With varying sensitivity and precision for identifying STEMI, a healthy skepticism of STEMI care data is warranted, say docs.
Just two-thirds of ST-segment elevation MIs from a single medical center included in different national databases were correctly adjudicated as a STEMI, according to the results of a new study.
The reliability of approaches used to identify STEMIs across the various national databases, including the National Cardiovascular Data Registry (NCDR) CathPCI Registry and the National Quality Measures Clearinghouse (NQMC), ranged substantially, with the NCDR being the most sensitive and precise for capturing clinical events.
The research, according to investigators, has important implications given that studies evaluating the clinical characteristics and outcomes of STEMI patients are often informed by these registries. If the databases aren’t accurately identifying STEMI cases, it calls into question the validity of some of the published research.
“It’s a really good test,” senior investigator Tim Henry, MD (The Christ Hospital, Cincinnati, OH), told TCTMD. “Every institution does this—they write down their STEMIs in multiple different ways. You report them in the NCDR CathPCI Registry, and of course there’s Medicare data, or the Nationwide Inpatient Survey, and all that’s published and taken as gospel, that this is what STEMI care looks like in the United States. Every year in major journals, we have articles published from those places, but it doesn’t reflect comprehensive STEMI care.”
Just 10% of STEMIs Captured by All Databases
The new analysis, which was published as a research letter February 19, 2021, in Circulation: Cardiovascular Quality and Outcomes, was intended to test the sensitivity, precision, and agreement between the different approaches to capturing STEMI cases. To do so, the researchers identified all patients from Cedars-Sinai Medical Center in Los Angeles, CA, diagnosed with STEMI in 2016 by one of four approaches. These included the International Classification of Diseases, Tenth Revision (ICD-10) coding and definitions included as part of the NQMC, the NCDR CathPCI Registry, or the internal STEMI registry at Cedars-Sinai Medical Center. All STEMIs captured by one of the four approaches were then blindly adjudicated by investigators using the fourth Universal Definition of MI.
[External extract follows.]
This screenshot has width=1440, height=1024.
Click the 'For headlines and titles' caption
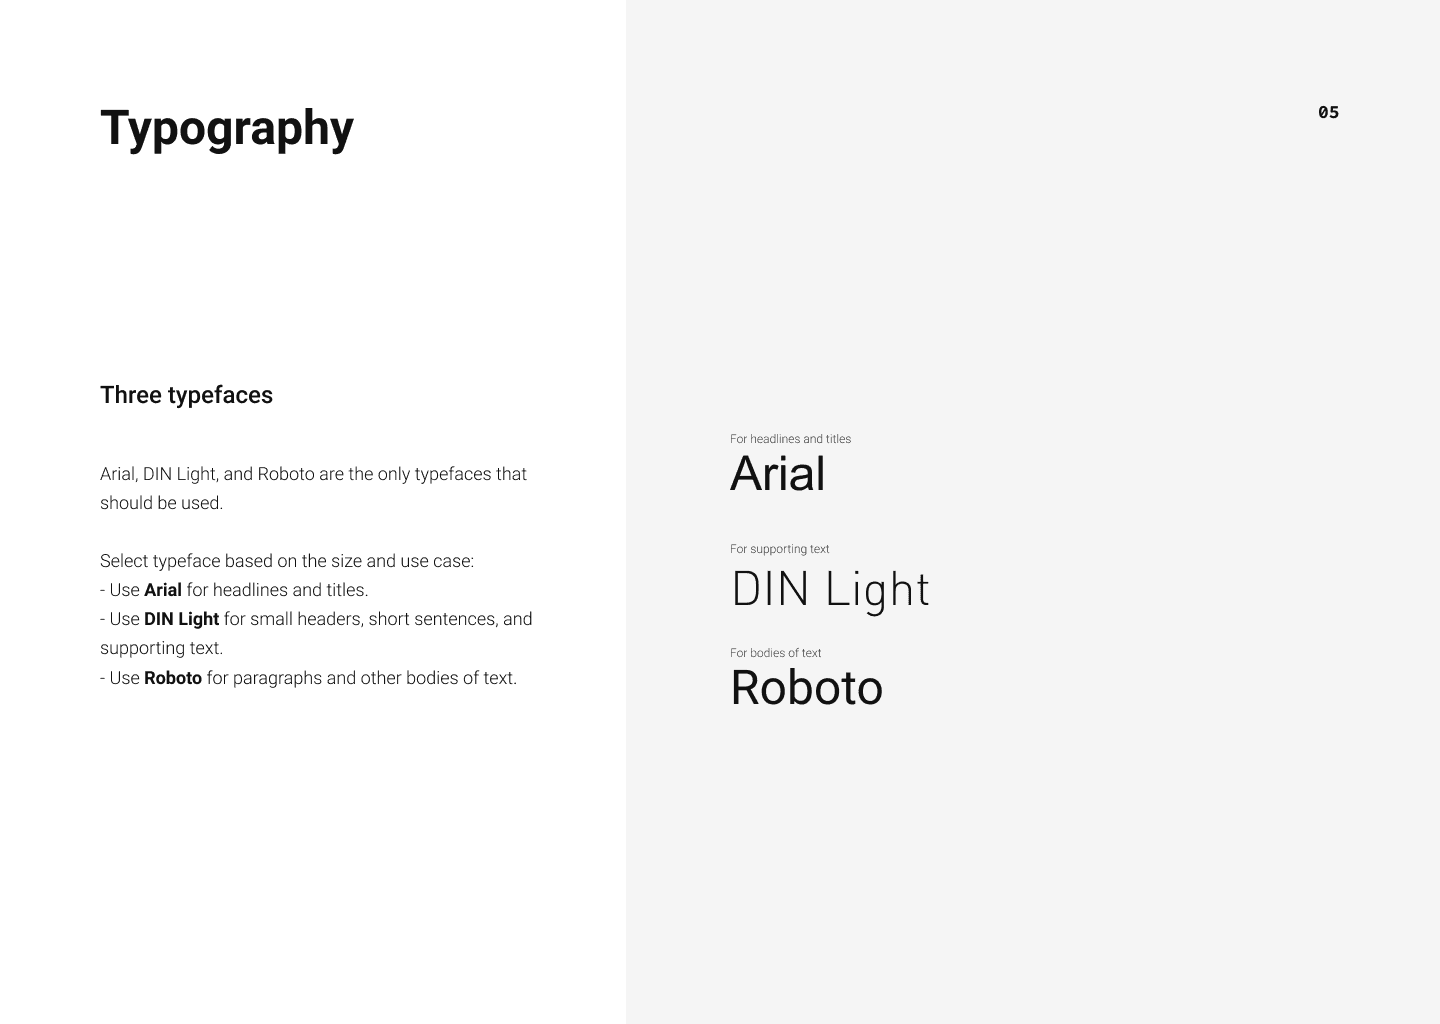(x=790, y=439)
Overall, 302 unique cases were identified in at least one of the four databases during the study period. Of these, 205 were adjudicated as confirmed STEMIs. The sensitivity of each approach for identifying STEMI ranged from 35.1% with the NQMC to 71.2% for the NCDR CathPCI Registry. The sensitivity of the internal Cedars-Sinai registry and ICD-10 coding for STEMI was 68.3% and 52.7%, respectively. The precision, or positive predictive value, of confirmed STEMIs in the databases ranged from 60.3% with ICD-10 coding to 90.7% with the NCDR. Agreement between the different approaches also varied, with the best, if moderate, agreement seen between the internal STEMI registry and NCDR.
“CathPCI was the most accurate, but you only get included in the registry if you have a PCI,” said Henry. “Well, every STEMI doesn’t go for PCI. Some go for CABG, some might go for medical therapy, while some might be treated with lytics and then have PCI. It doesn’t reflect all of the STEMIs. It excludes a clear percentage of people.”
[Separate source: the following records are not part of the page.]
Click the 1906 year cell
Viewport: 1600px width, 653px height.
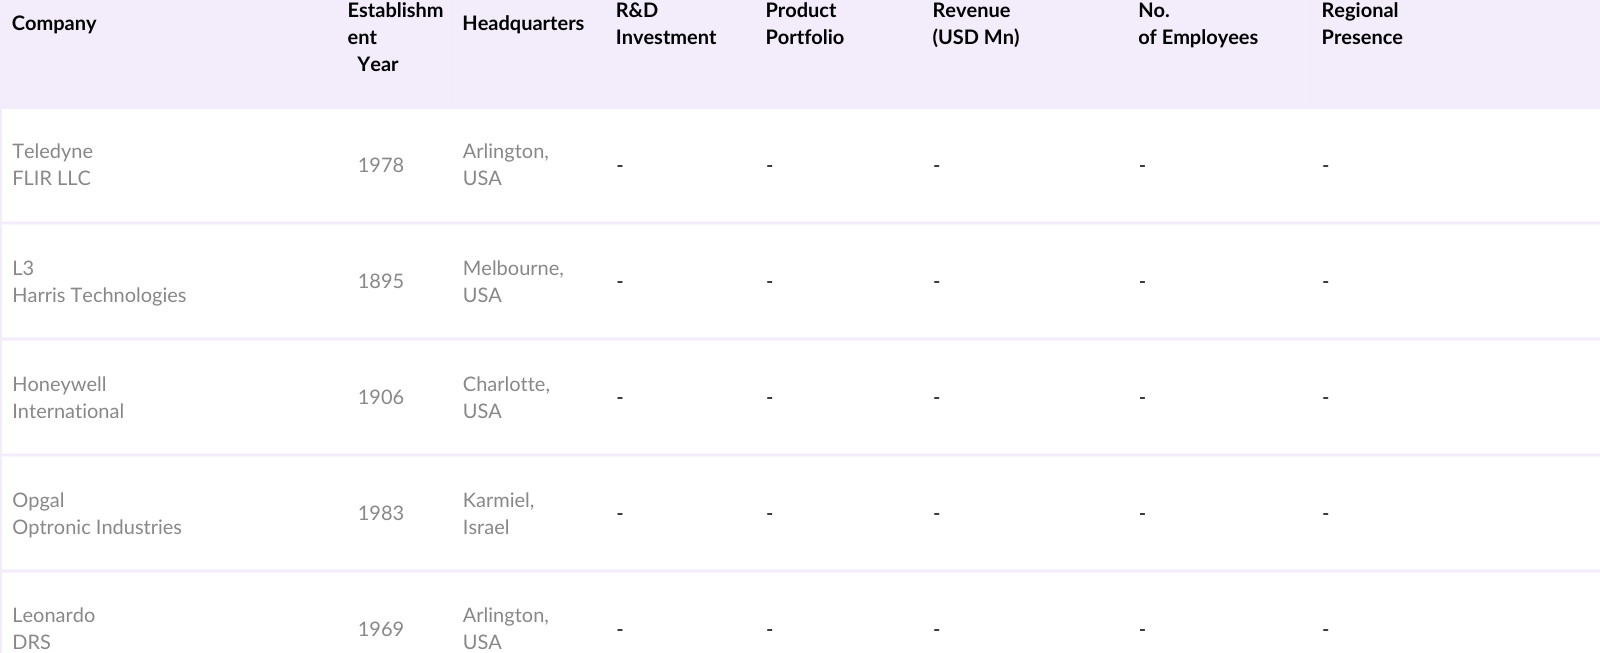click(x=381, y=397)
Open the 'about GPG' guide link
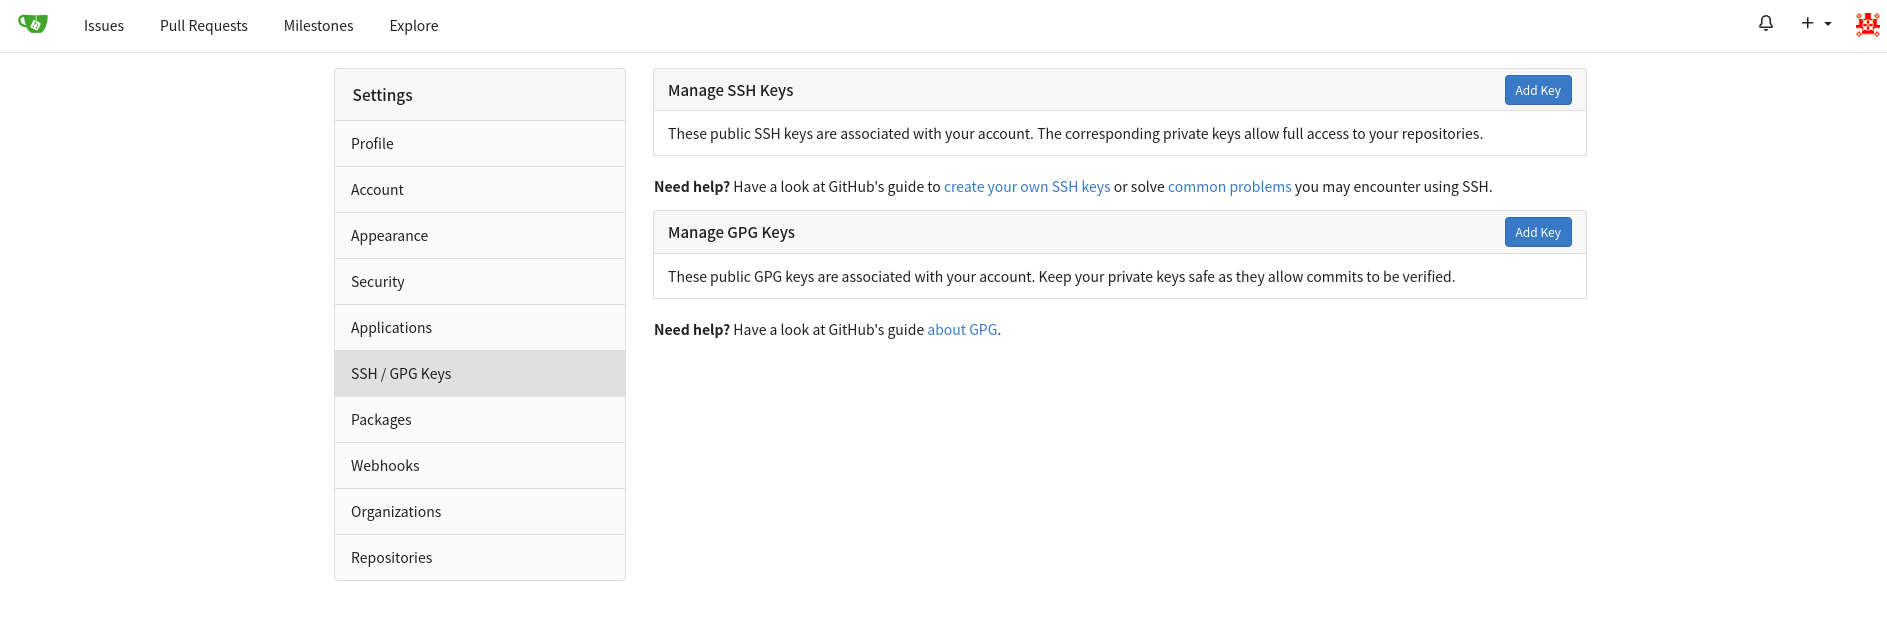This screenshot has width=1887, height=636. 961,330
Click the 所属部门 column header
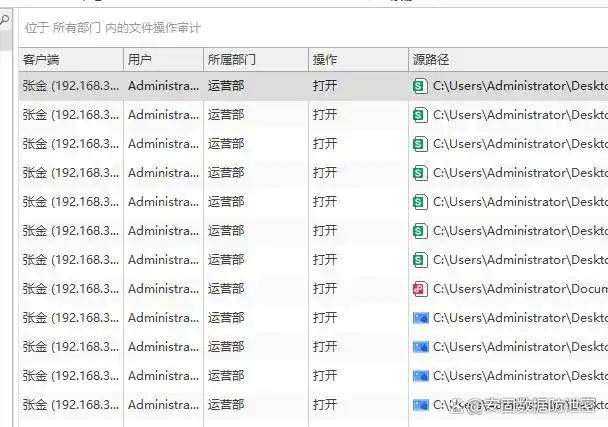The height and width of the screenshot is (427, 608). (256, 60)
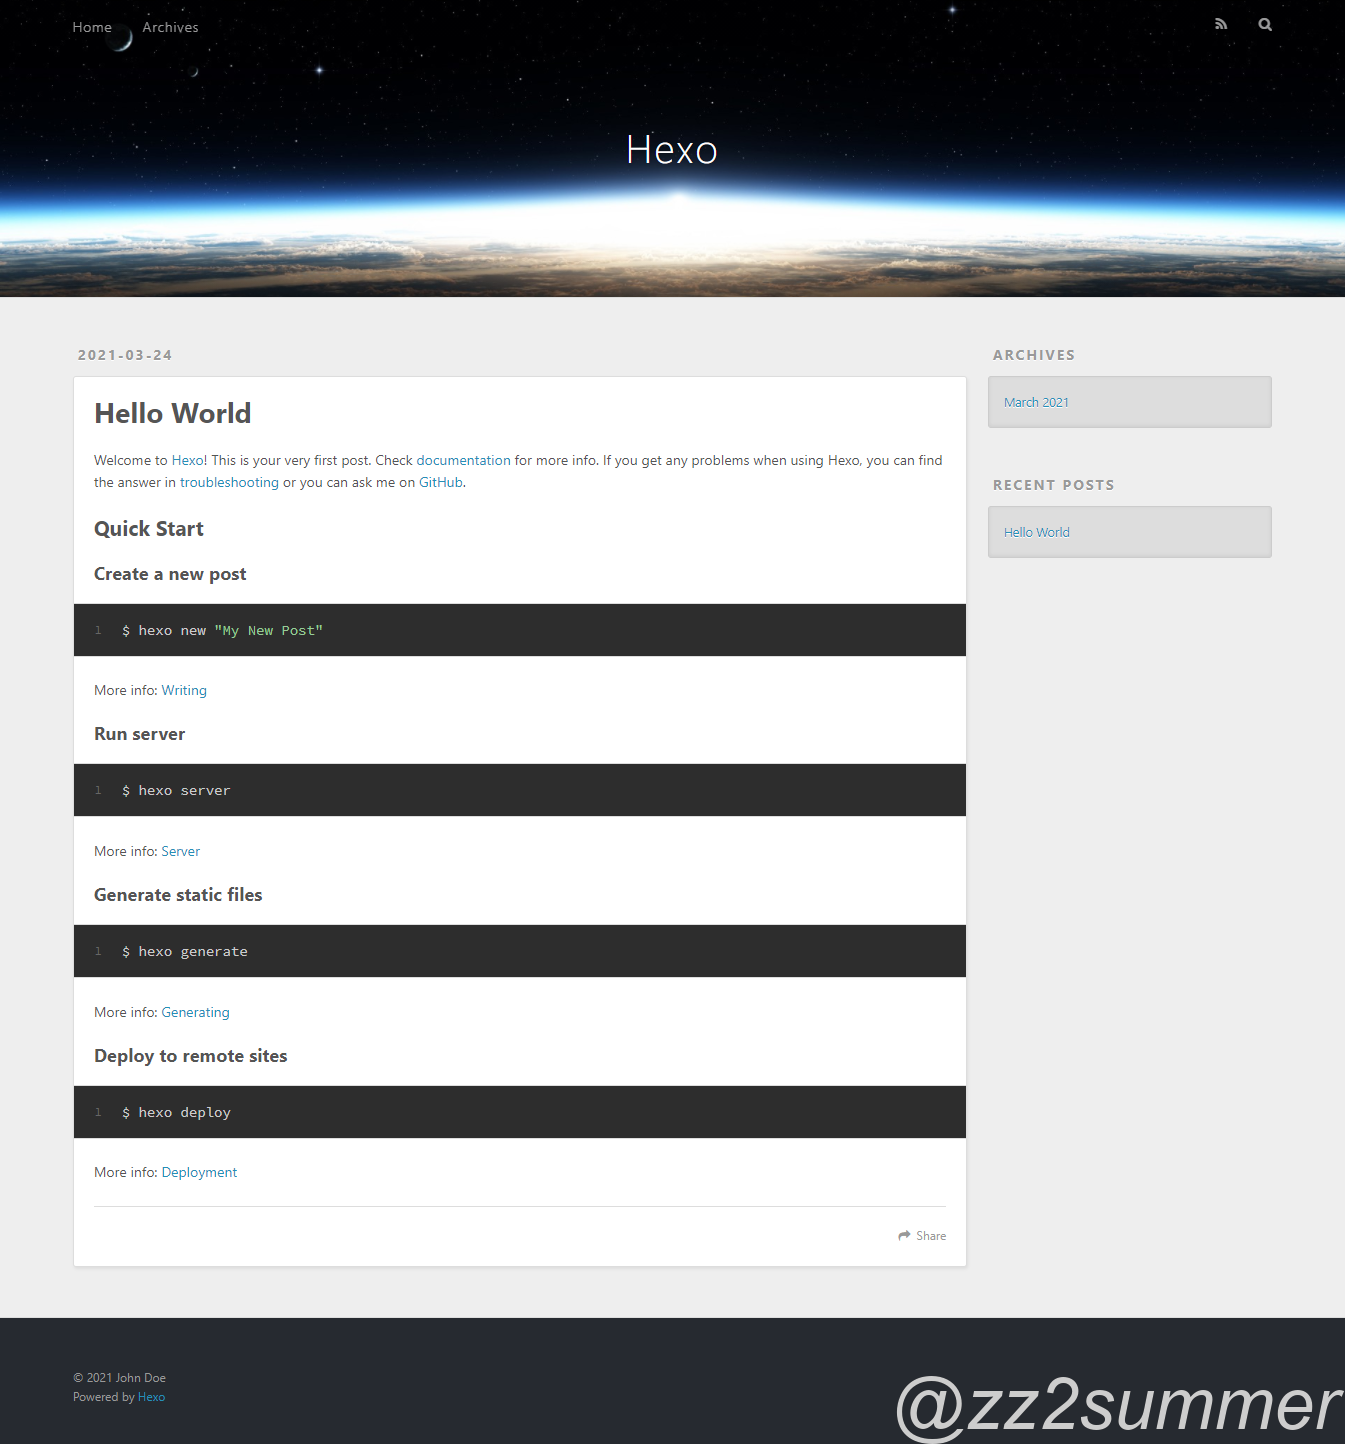The image size is (1345, 1444).
Task: Open Hello World under Recent Posts
Action: pos(1036,532)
Only 22 of the 205 definite STEMIs adjudicated were captured by all four approaches (ICD-10, NQMC, NCDR, and internal STEMI registry).
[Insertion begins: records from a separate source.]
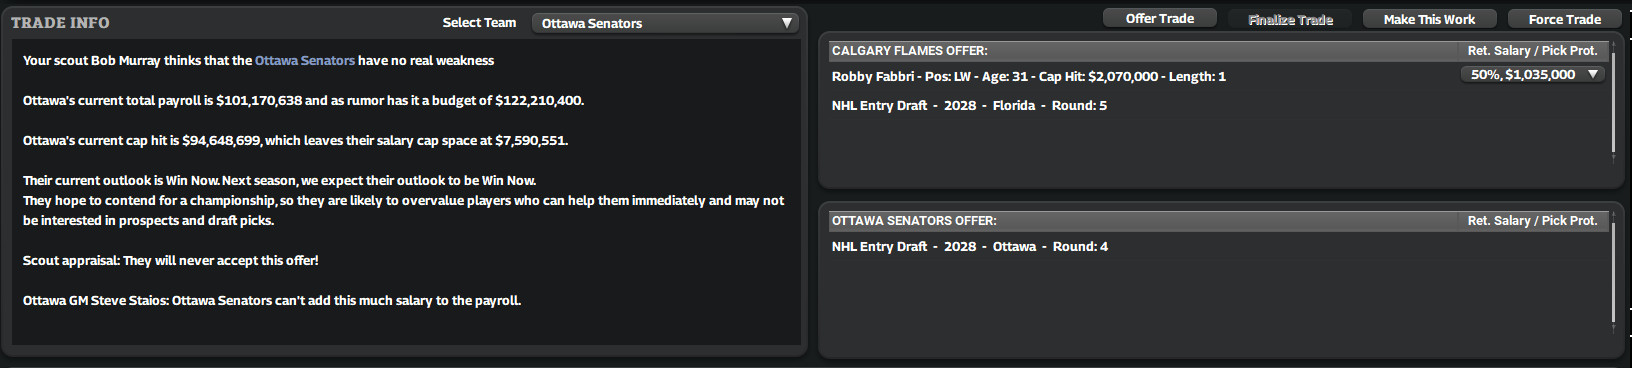Click the Calgary Flames Offer header
The width and height of the screenshot is (1632, 368).
point(909,51)
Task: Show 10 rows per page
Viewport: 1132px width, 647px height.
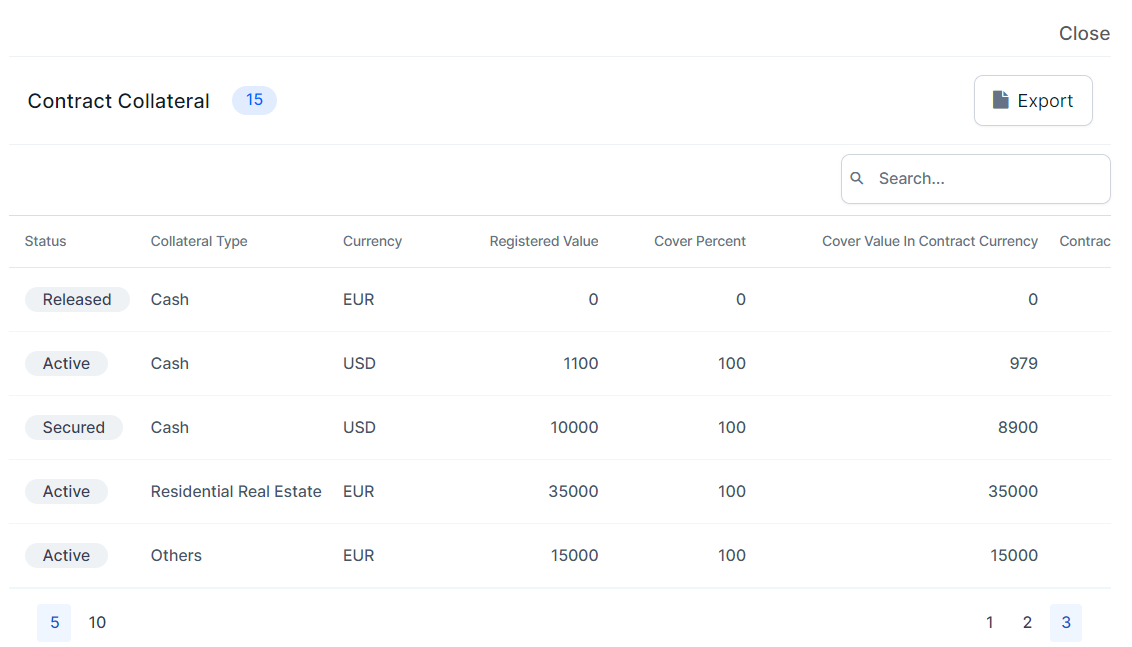Action: pyautogui.click(x=97, y=623)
Henry noted there is no single national registry that includes all STEMI patients, including the high-risk subsets of patients with cardiac arrest and/or cardiogenic shock. For that reason, the Midwest STEMI Consortium (MSC), which includes four large, regional STEMI care hospitals (Iowa Heart Center, Minneapolis Heart Institute Foundation, Prairie Heart Institute, and The Christ Hospital), was established to develop a comprehensive, multicenter, prospective registry. To date, there are roughly 20,000 patients included in the registry.
“We take every single STEMI activation, even if they’re 90 years old, even if they die before getting to cath lab, if they have cardiac arrest or cardiogenic shock, and even if it turns out they don’t need PCI or it turns out to be a false-positive,” said Henry. “It reflects complete STEMI activation.”
As for the present study, Henry said it should serve as an eye-opener. Based on these findings, he advises physicians to have a healthy skepticism when interpreting STEMI data from observational studies, such as the NCDR or Medicare registries, because the definition of STEMI can vary from database to the next, as can the reliability of accurately capturing clinical outcomes.